= Excerpted passage =
Contemporary Issues in Sound Art #2 – Analysis and Reflections on Constance Classen’s essay “Foundations for an anthropology of the senses.”

The essay in analysis, written by Dr Constance Clasen, a cultural historian who specialises in the History of Senses, talks about the concept of anthropology of the senses by explaining what it means and what it represents in academia, and which ways are taken now.

She introduces the paper by affirming the necessity of unwesternisation of the perspective of the senses, referring that we (westerners) perceive the world as one of the many possibilities of ways, and should not be seen as the only and most advanced one. She compares, how many cultures use sight to describe social relations.

in “Foundations for an anthropology of the senses”

Within Western history we find, aside from the customary grouping into
five senses, enumerations of four, six or seven senses described at different periods by different persons. Thus, for example, taste and touch are sometimes grouped together as one sense, and touch is sometimes divided into several senses

This affirmation is supported by a breakdown of three assumptions that society over the senses, and on which Constance considers to be the impediments that a scholar must fight for. They are:

  • Senses are precultural: Senses aren’t “purely biological in nature (…)”. Social codes is proof of this affirmation, and Classen uses the example of sight in different cultural contexts – “To stare at someone may signify rudeness, flattery or domination depending on the circumstances and the culture. Downcast eyes, in turn, may suggest modesty fear, contemplation or inattention”.
  • “Sight is the only sense of major importance”: this is what anthropology of the senses mostly argues about. “Sight came to distance itself significantly from the other senses in terms of cultural imortance only in the eighteenth and nineteenth centures, when vision beacame associated with the burgeoning field of science” and it was even more exalted with Darwin and Freud.
  • The perspectives of some anthropology scholars: scholars like Marshall McLuhan and Water Ong, argue that the “sensory model of a society is determined by a its technologies of communication”.

While reading this part, I thought about how art nowadays focuses more on sight than on the other senses. On the PDF I noted: “This article destroys most of the arts lectured in this collage”. The film is one of the arts that was already addressed by Jacques Rancière, who postulates against the supremacy of image over sound, and the other senses.

It is also interesting, to understand whether this perspective could be applied in our practice as sound artists. Taking the work of Francisco Lopéz and Pauline Oliveros into consideration, these two teach us how to enhance listening and also try to differentiate the terms to listen and to hear. It makes me conclude, that sound art is a neo-western reflection of sound. It also takes me back to my research for sound installation where I was trying to connect both senses of touch and hearing, which has a fundamental scientific investigation done by the Acoustical Society of America.

= Available data =

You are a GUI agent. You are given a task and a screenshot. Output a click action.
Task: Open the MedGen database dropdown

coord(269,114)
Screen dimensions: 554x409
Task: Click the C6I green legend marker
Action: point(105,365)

= Task requirements =
Print the full reflection on Constance Classen's essay about the anthropology of the senses, word for word. The material has no connection to the reflection on Constance Classen's essay.

= Output of the exercise =
Contemporary Issues in Sound Art #2 – Analysis and Reflections on Constance Classen’s essay “Foundations for an anthropology of the senses.”

The essay in analysis, written by Dr Constance Clasen, a cultural historian who specialises in the History of Senses, talks about the concept of anthropology of the senses by explaining what it means and what it represents in academia, and which ways are taken now.

She introduces the paper by affirming the necessity of unwesternisation of the perspective of the senses, referring that we (westerners) perceive the world as one of the many possibilities of ways, and should not be seen as the only and most advanced one. She compares, how many cultures use sight to describe social relations.

in “Foundations for an anthropology of the senses”

Within Western history we find, aside from the customary grouping into
five senses, enumerations of four, six or seven senses described at different periods by different persons. Thus, for example, taste and touch are sometimes grouped together as one sense, and touch is sometimes divided into several senses

This affirmation is supported by a breakdown of three assumptions that society over the senses, and on which Constance considers to be the impediments that a scholar must fight for. They are:

  • Senses are precultural: Senses aren’t “purely biological in nature (…)”. Social codes is proof of this affirmation, and Classen uses the example of sight in different cultural contexts – “To stare at someone may signify rudeness, flattery or domination depending on the circumstances and the culture. Downcast eyes, in turn, may suggest modesty fear, contemplation or inattention”.
  • “Sight is the only sense of major importance”: this is what anthropology of the senses mostly argues about. “Sight came to distance itself significantly from the other senses in terms of cultural imortance only in the eighteenth and nineteenth centures, when vision beacame associated with the burgeoning field of science” and it was even more exalted with Darwin and Freud.
  • The perspectives of some anthropology scholars: scholars like Marshall McLuhan and Water Ong, argue that the “sensory model of a society is determined by a its technologies of communication”.

While reading this part, I thought about how art nowadays focuses more on sight than on the other senses. On the PDF I noted: “This article destroys most of the arts lectured in this collage”. The film is one of the arts that was already addressed by Jacques Rancière, who postulates against the supremacy of image over sound, and the other senses.

It is also interesting, to understand whether this perspective could be applied in our practice as sound artists. Taking the work of Francisco Lopéz and Pauline Oliveros into consideration, these two teach us how to enhance listening and also try to differentiate the terms to listen and to hear. It makes me conclude, that sound art is a neo-western reflection of sound. It also takes me back to my research for sound installation where I was trying to connect both senses of touch and hearing, which has a fundamental scientific investigation done by the Acoustical Society of America.